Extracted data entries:

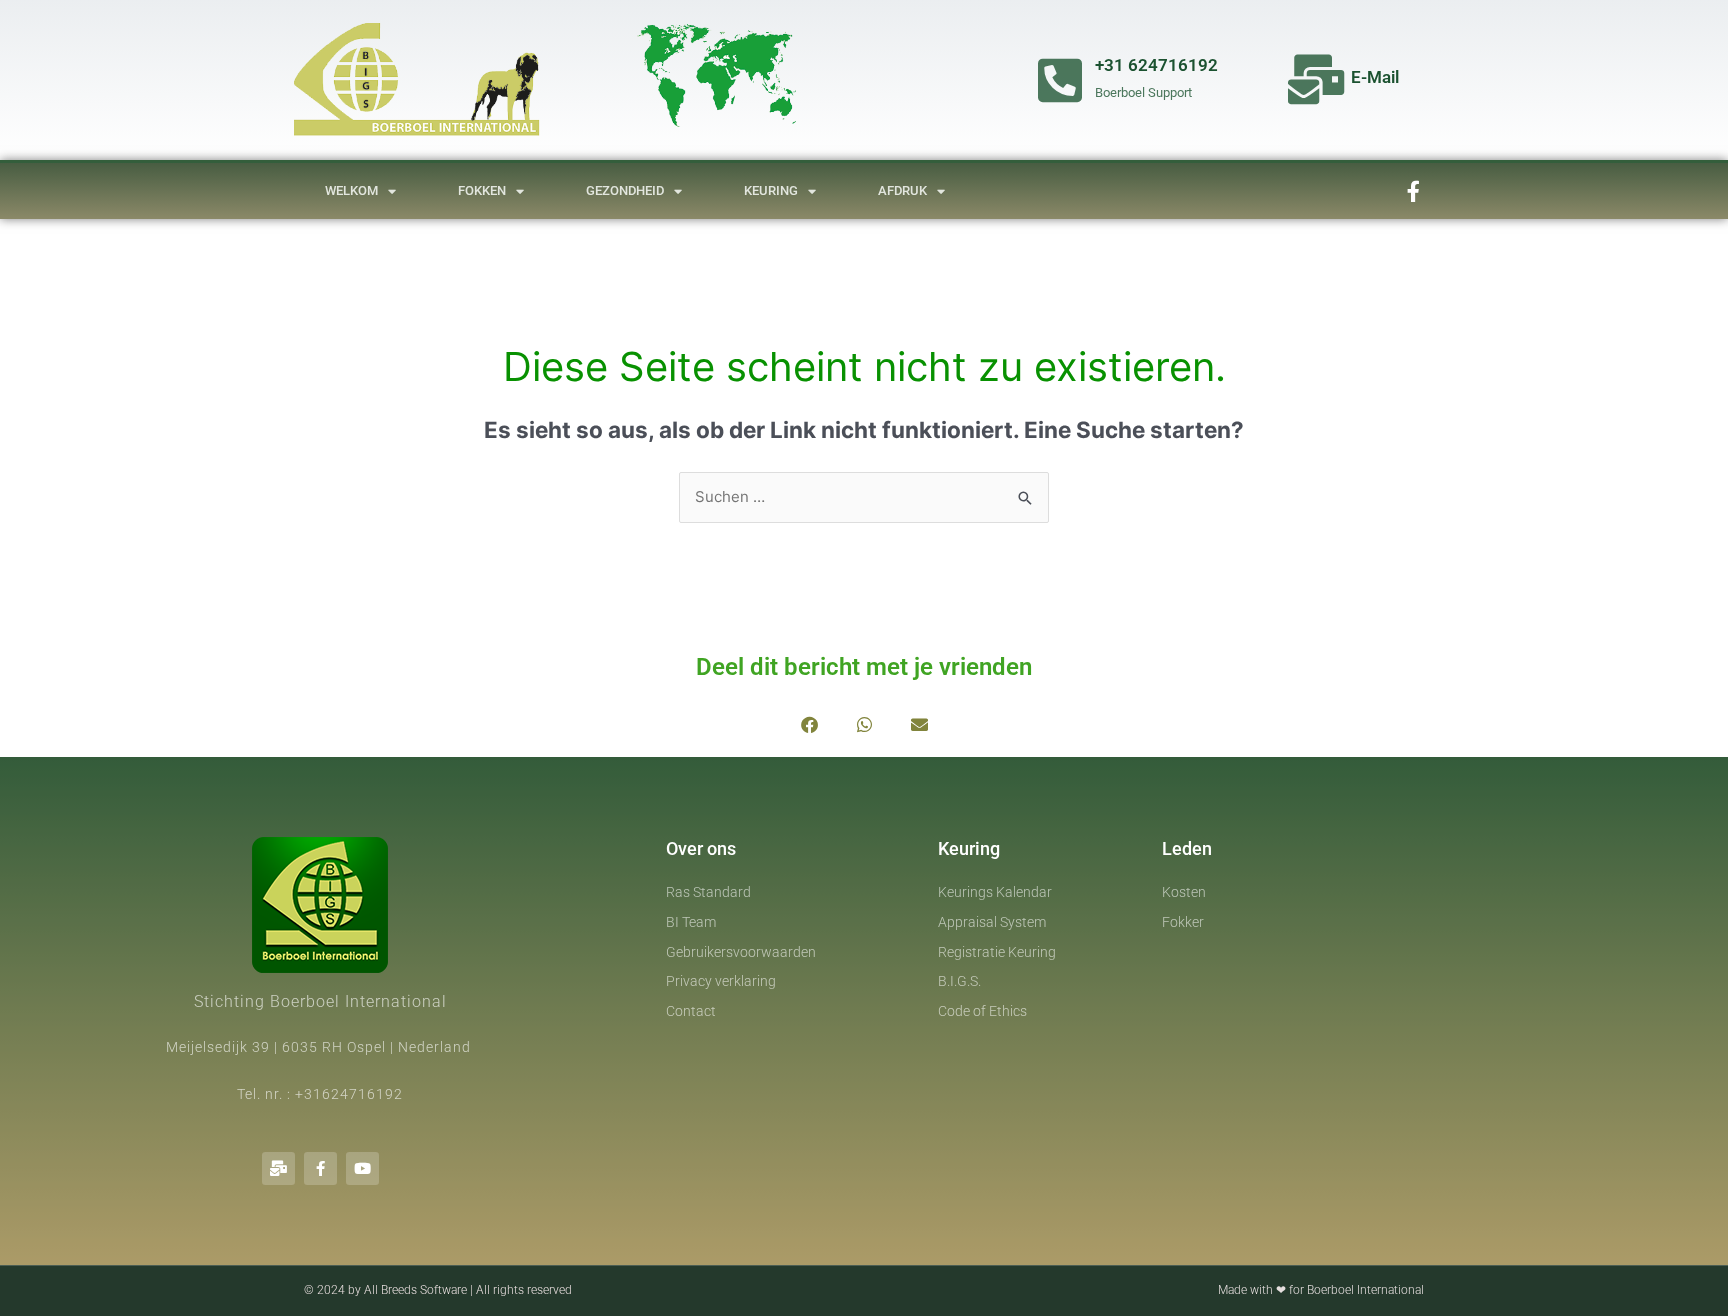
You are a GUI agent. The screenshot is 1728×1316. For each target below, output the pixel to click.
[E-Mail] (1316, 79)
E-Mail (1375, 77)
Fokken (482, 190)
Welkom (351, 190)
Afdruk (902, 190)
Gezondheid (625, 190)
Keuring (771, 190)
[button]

#### What the exercise asks
Without copying any images, transcribe the records exactly as they stand.

#### Response area
You are a GUI agent. The screenshot is 1728×1316. For each target below, output the pixel to click.
[E-Mail] (1316, 79)
E-Mail (1375, 77)
Fokken (482, 190)
Welkom (351, 190)
Afdruk (902, 190)
Gezondheid (625, 190)
Keuring (771, 190)
[button]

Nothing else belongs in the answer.